-- Start PASSAGE PROVIDED --

Fantastic! Now we get the second part of the flag. Let’s get the third part!

from OpenSSL import crypto as c
from Crypto.Util.number import long_to_bytes, bytes_to_long
cert = c.load_certificate(c.FILETYPE_ASN1, open('sighhh.der','rb').read())
cert = c.load_certificate(c.FILETYPE_ASN1, cert.get_extension(0).get_data())
cert = c.load_certificate(c.FILETYPE_ASN1, cert.get_extension(0).get_data())
pubkey = cert.get_pubkey().to_cryptography_key().public_numbers()
n = pubkey.n
e = pubkey.e

m1 = cert.get_extension(0).get_data()

c1 = bytes_to_long(m1)
print(long_to_bytes(pow(c1,e,n)))

b'\x01\xff\xff\xff\xff\xff\xff\xff\xff\xff\xff\xff\xff\xff\xff\xff\xff\xff\xff\xff\xff\xff\xff\xff\xff\xff\xff\xff\xff\xff\xff\xff\xff\xff\xff\xff\xff\xff\xff\xff\xff\xff\xff\xff\xff\xff\xff\xff\xff\xff\xff\xff\xff\xff\xff\xff\xff\xff\xff\xff\xff\xff\xff\xff\xff\xff\xff\xff\xff\xff\xff\xff\xff\xff\xff\xff\xff\xff\xff\xff\xff\xff\xff\xff\xff\xff\xff\xff\xff\xff\xff\xff\xff\xff\xff\xff\xff\xff\xff\xff\xff\xff\xff\xff\xff\xff\xff\xff\xff\xff\xff\xff\xff\xff\xff\xff\xff\xff\xff\xff\xff\xff\xff\xff\xff\xff\xff\xff\xff\xff\xff\xff\xff\xff\xff\xff\xff\xff\xff\xff\xff\xff\xff\xff\xff\xff\xff\xff\xff\xff\xff\xff\xff\xff\xff\xff\xff\xff\xff\xff\xff\xff\xff\xff\xff\xff\xff\xff\xff\xff\xff\xff\xff\xff\xff\xff\xff\xff\xff\xff\xff\xff\xff\xff\xff\xff\xff\xff\xff\xff\xff\xff\xff\xff\xff\xff\xff\xff\xff\xff\x00Signing is not encryption. | c3d644b27f6fc65d7e67d0ad}'

The flag is visible by combining 3 parts. The complete solution code is given below.

-- End PASSAGE PROVIDED --
-- Start RECORDS --

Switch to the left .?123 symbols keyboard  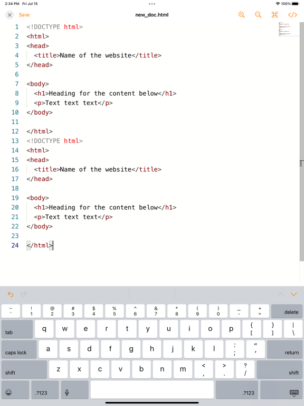pos(45,390)

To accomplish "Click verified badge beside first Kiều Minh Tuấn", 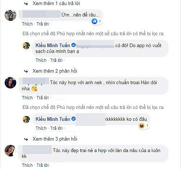I will click(x=74, y=45).
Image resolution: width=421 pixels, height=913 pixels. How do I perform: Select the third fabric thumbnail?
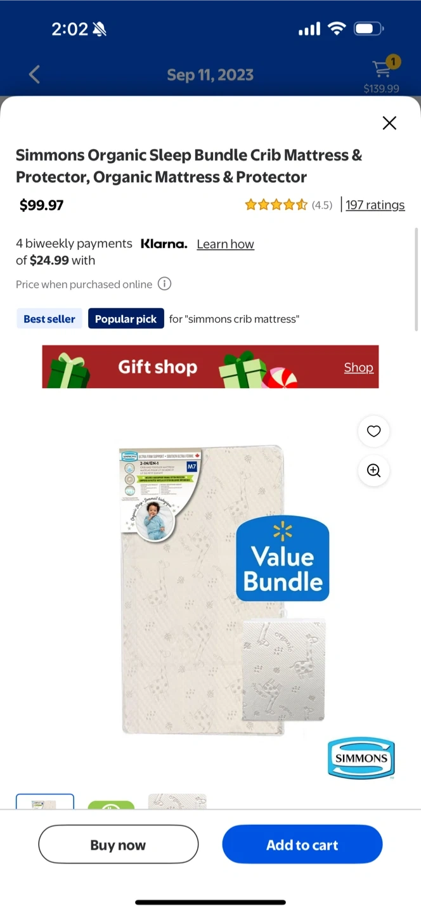(178, 801)
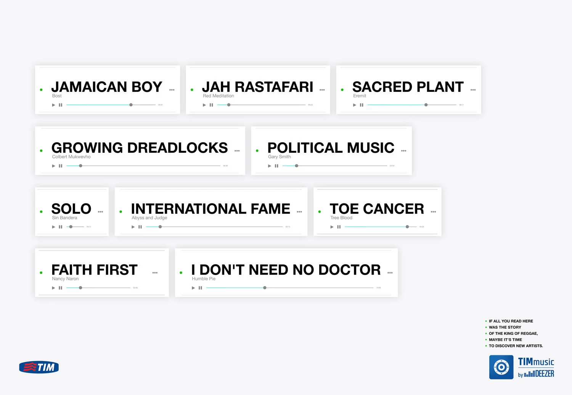Click the green dot beside FAITH FIRST
The height and width of the screenshot is (395, 572).
(41, 273)
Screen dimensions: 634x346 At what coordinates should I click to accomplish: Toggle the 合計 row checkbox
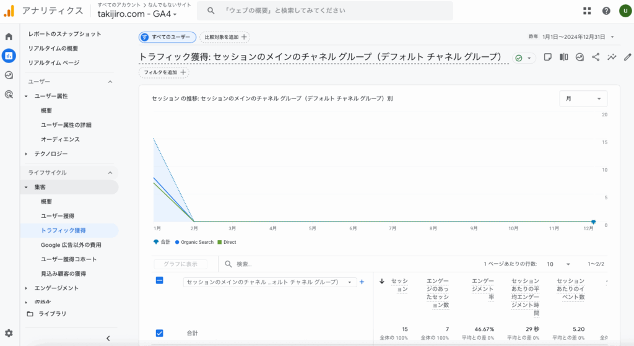pos(159,333)
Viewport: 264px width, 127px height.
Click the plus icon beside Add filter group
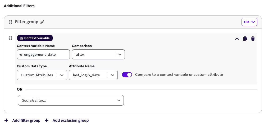pyautogui.click(x=6, y=120)
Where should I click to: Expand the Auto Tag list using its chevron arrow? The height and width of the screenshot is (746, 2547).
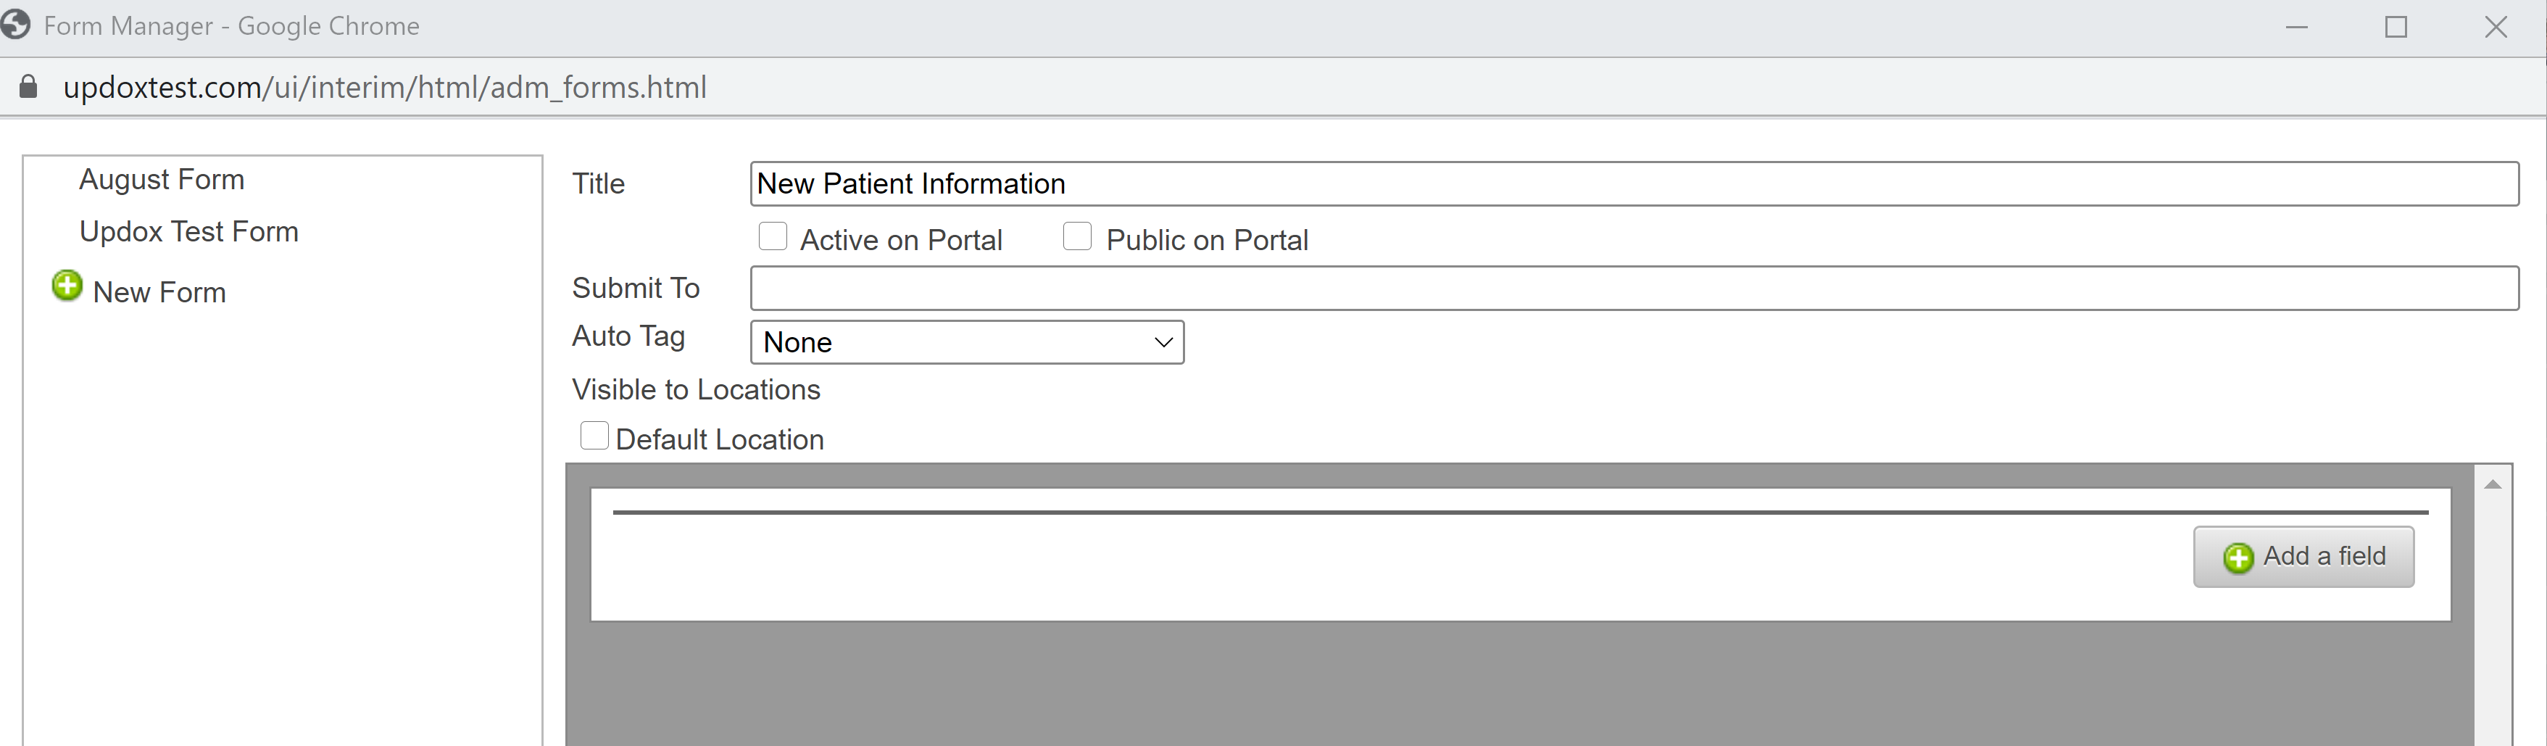(x=1164, y=342)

-- End RECORDS --

EXERCISE REQUIREMENTS:
#1 In the flag-recovery passage, how many parts must be combined to reveal the flag?
#2 Render this sentence from the flag-recovery passage in Spanish: "The flag is visible by combining 3 parts."
#3 Carry on the flag-recovery passage from its final sentence.

TASK RESULTS:
#1 Three parts.

#2 La bandera se hace visible al combinar 3 partes.

#3
from OpenSSL import crypto as c
from Crypto.Util.number import long_to_bytes, bytes_to_long
import asn1
cert = c.load_certificate(c.FILETYPE_ASN1, open('sighhh.der','rb').read())

for i in range(3):
    pubkey = cert.get_pubkey().to_cryptography_key().public_numbers()
    n = pubkey.n
    e = pubkey.e
    m1 = cert.get_extension(cert.get_extension_count()-1).get_data()
    c1 = bytes_to_long(m1)
    print(long_to_bytes(pow(c1,e,n)))
    if (i < 2):
        cert = c.load_certificate(c.FILETYPE_ASN1, cert.get_extension(0).get_data())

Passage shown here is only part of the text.